Resume the article about oil prices rebounding after the U.S. and Russia agreed to talks, picking up right after its final sentence.

PROVIDED TEXT>
--- --- ---

Oil rebounds from 18-year lows after US, Russia agree to talks
-Oil recovered ground on Tuesday after U.S. President Donald Trump and Russian President Vladimir Putin agreed to talks to stabilize energy markets, with benchmarks climbing off 18-year lows hit as the coronavirus outbreak cut fuel demand worldwide.
Brent crude was up by 43 cents, or 1.9%, at $23.19 a barrel by 0406 GMT, after closing on Monday at $22.76, its lowest finish since November 2002.
U.S. crude was up by $1.16, or 5.8%, at $21.26 a barrel, after settling in the earlier session at $20.09, lowest since February 2002.
Oil markets have faced a double whammy from the coronavirus outbreak and a price war between Saudi Arabia and Russia after OPEC and other producers failed to agree on deeper cuts to support oil prices in early March.
Trump and Putin agreed during a phone call to have their top energy officials discuss stabilizing oil markets, the Kremlin said on Monday.

--- --- ---

RECORDS>

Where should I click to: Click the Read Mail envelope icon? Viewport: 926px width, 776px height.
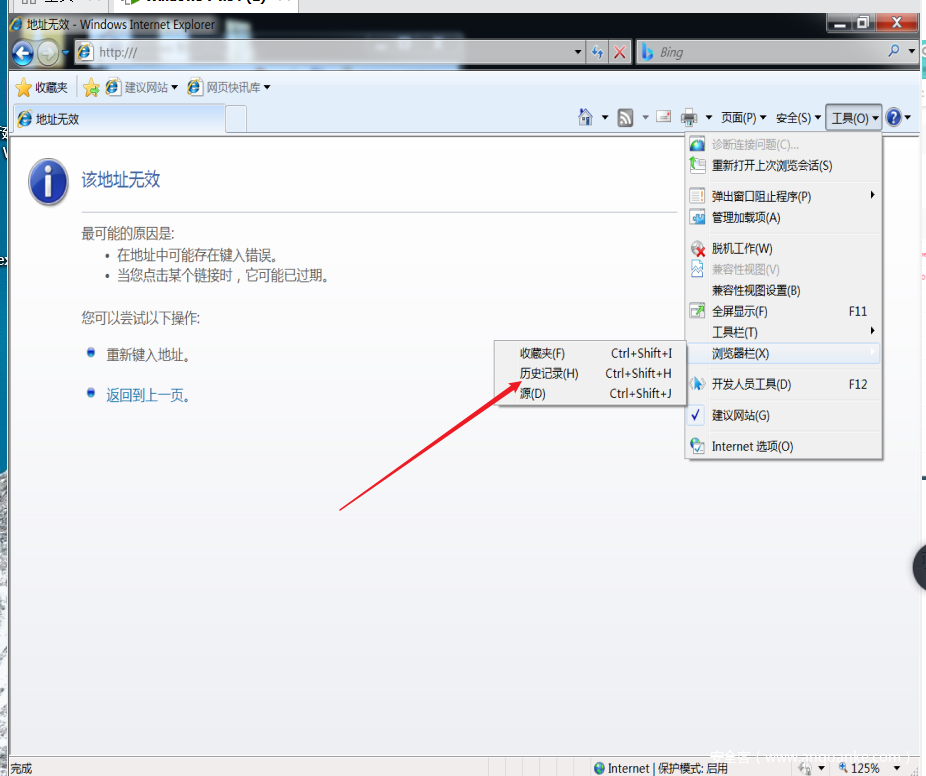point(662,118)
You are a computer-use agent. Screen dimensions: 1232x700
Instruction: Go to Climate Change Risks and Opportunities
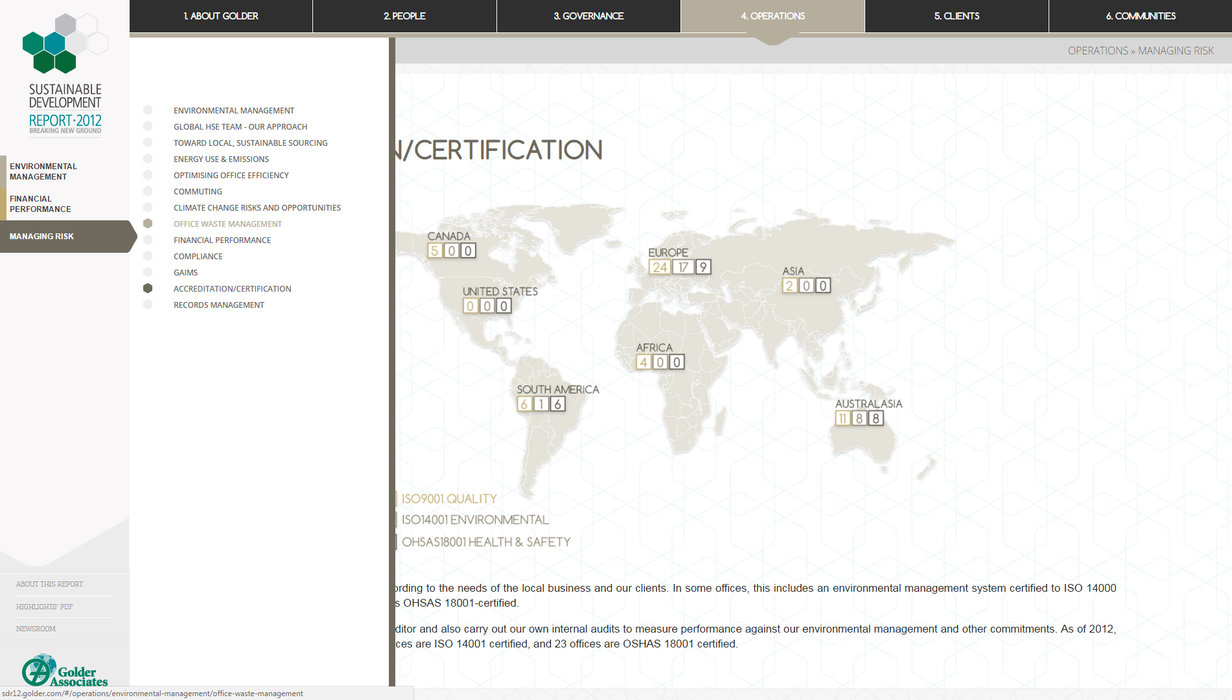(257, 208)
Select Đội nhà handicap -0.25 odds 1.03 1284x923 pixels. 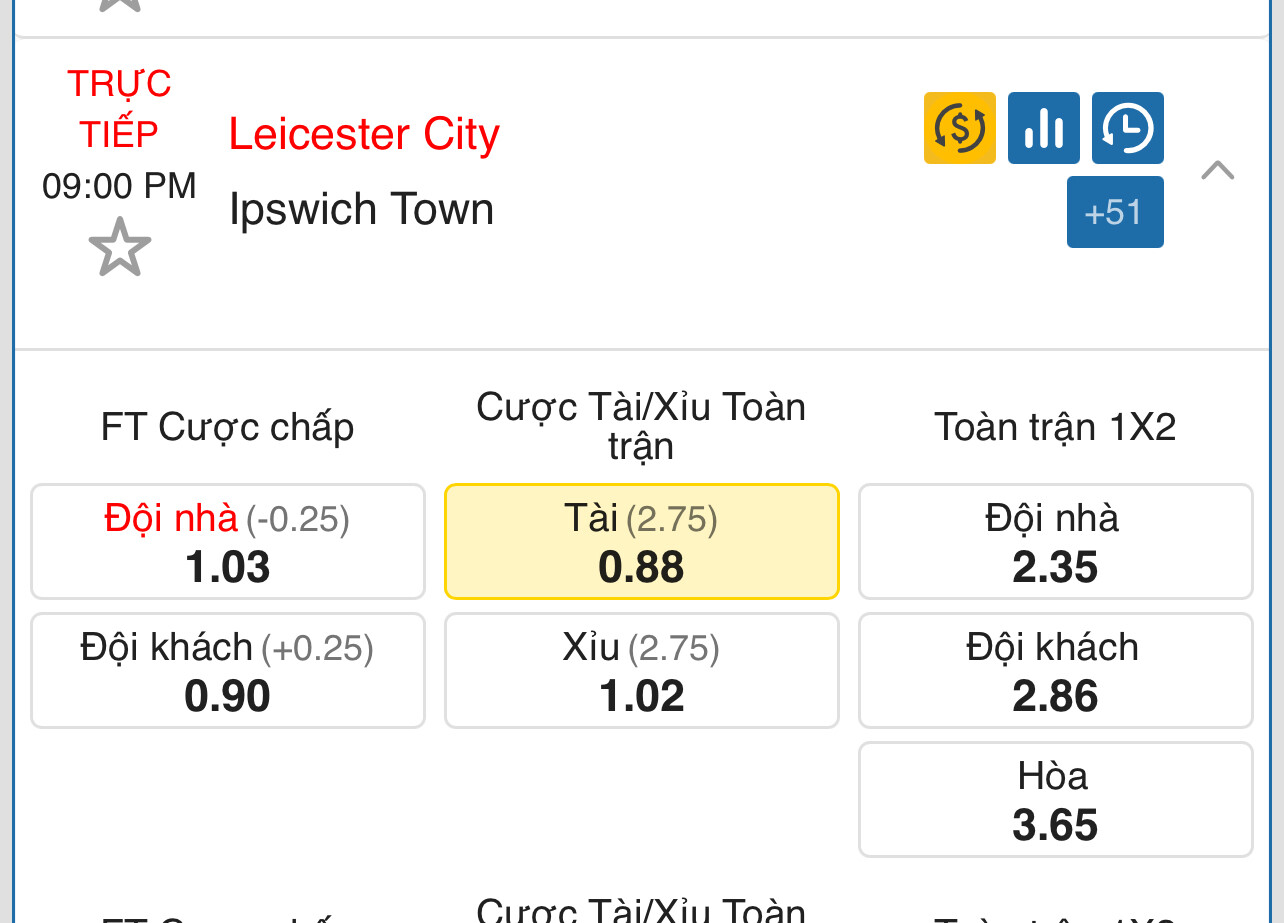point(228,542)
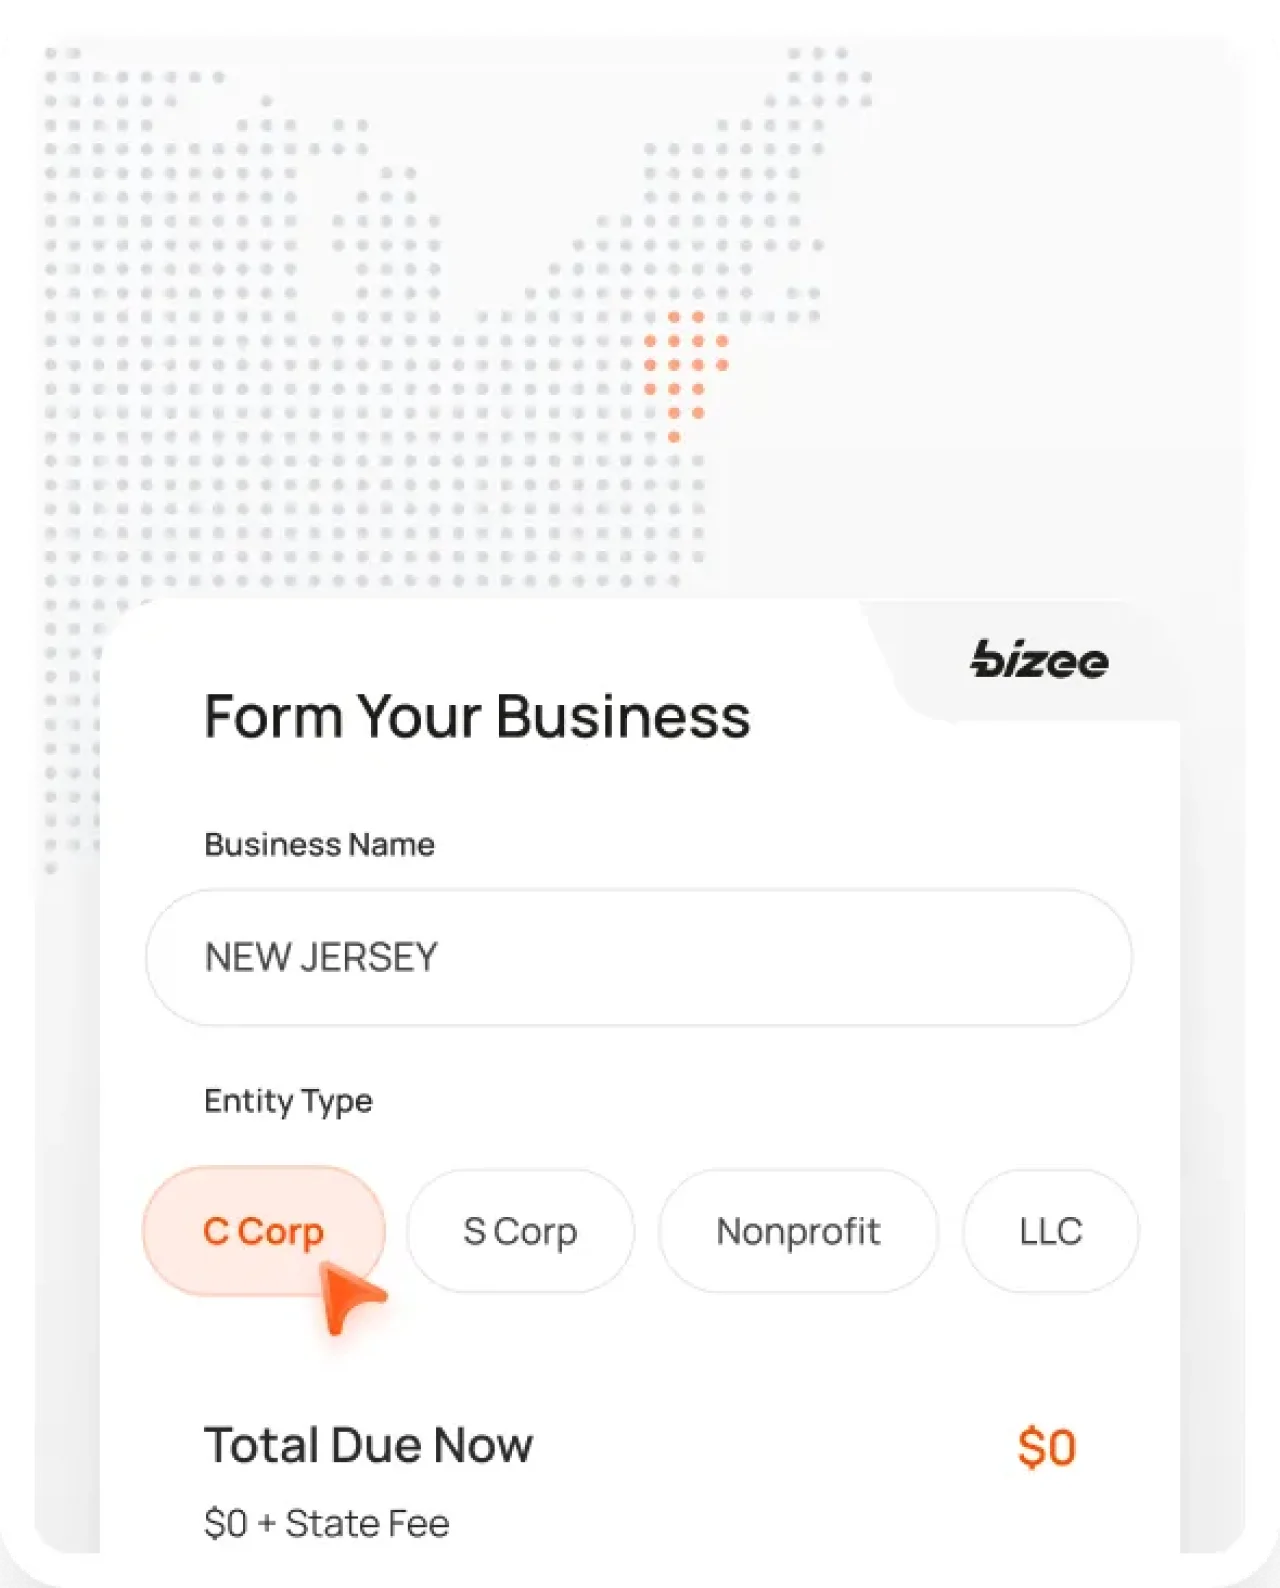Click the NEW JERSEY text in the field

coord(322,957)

--- --- ---

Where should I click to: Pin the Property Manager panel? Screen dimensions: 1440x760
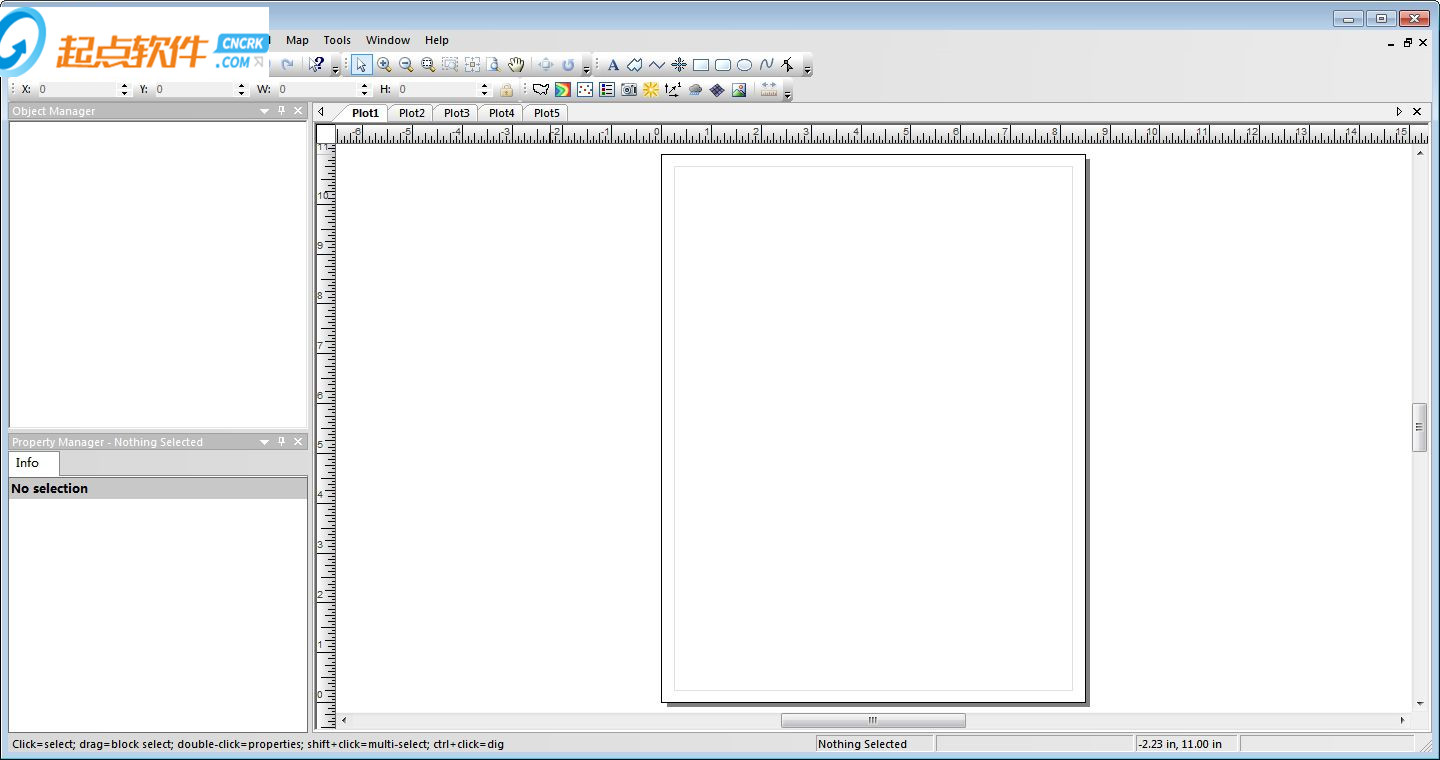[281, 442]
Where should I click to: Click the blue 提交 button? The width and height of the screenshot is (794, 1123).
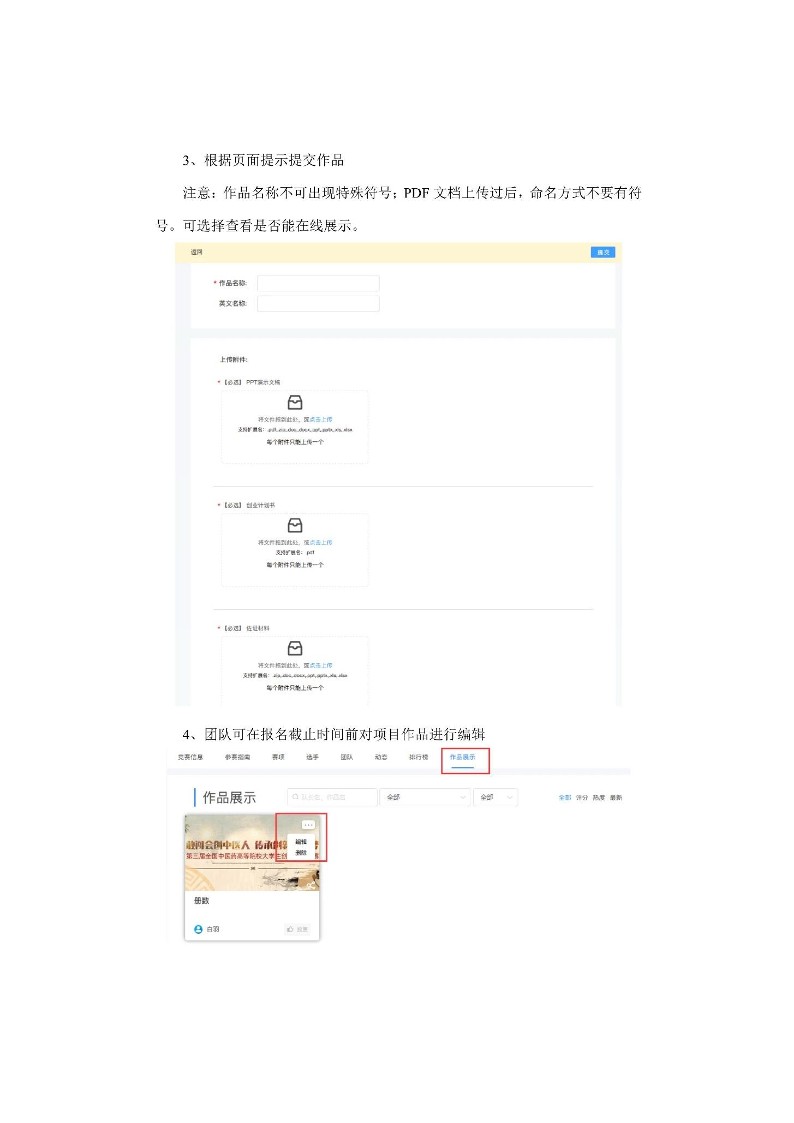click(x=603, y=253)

--- --- ---

EXERCISE ANSWER>
“Oil prices are clawing back from a near 18-year low on hopes that oversupply concerns may finally see some relief,” said Edward Moya, senior market analyst at broker OANDA.
“Much of the focus has fallen on a key call between the Presidents of the United States and Russia.”
With a plunge in prices that has knocked around 60% off oil this year, a commissioner with the Texas state energy regulator renewed his call for restrictions on crude production because of the national supply glut.
In a sign of how well the market is supplied, the front-month Brent futures contract for May, is currently at a discount of $13.95 per barrel to the November contract, the widest contango spread ever seen.
A contango market implies traders expect oil to be higher in the future, prompting them to store oil for later sales.
Saudi Arabia, de facto leader of the Organization of the Petroleum Exporting Countries (OPEC), plans to boost its oil exports to 10.6 million barrels per day (bpd) from May on lower domestic consumption, a Saudi energy ministry official said.
Global oil refiners, meanwhile, have cut their throughput because of the slump in demand for transportation fuel, with European refineries slashing output by at least 1.3 million bpd, sources told Reuters.
UBS estimated global oil demand to fall by 1.2 million bpd, or 1.2%, over the whole of 2020, weighed down by the coronavirus pandemic, the Swiss bank said in a note.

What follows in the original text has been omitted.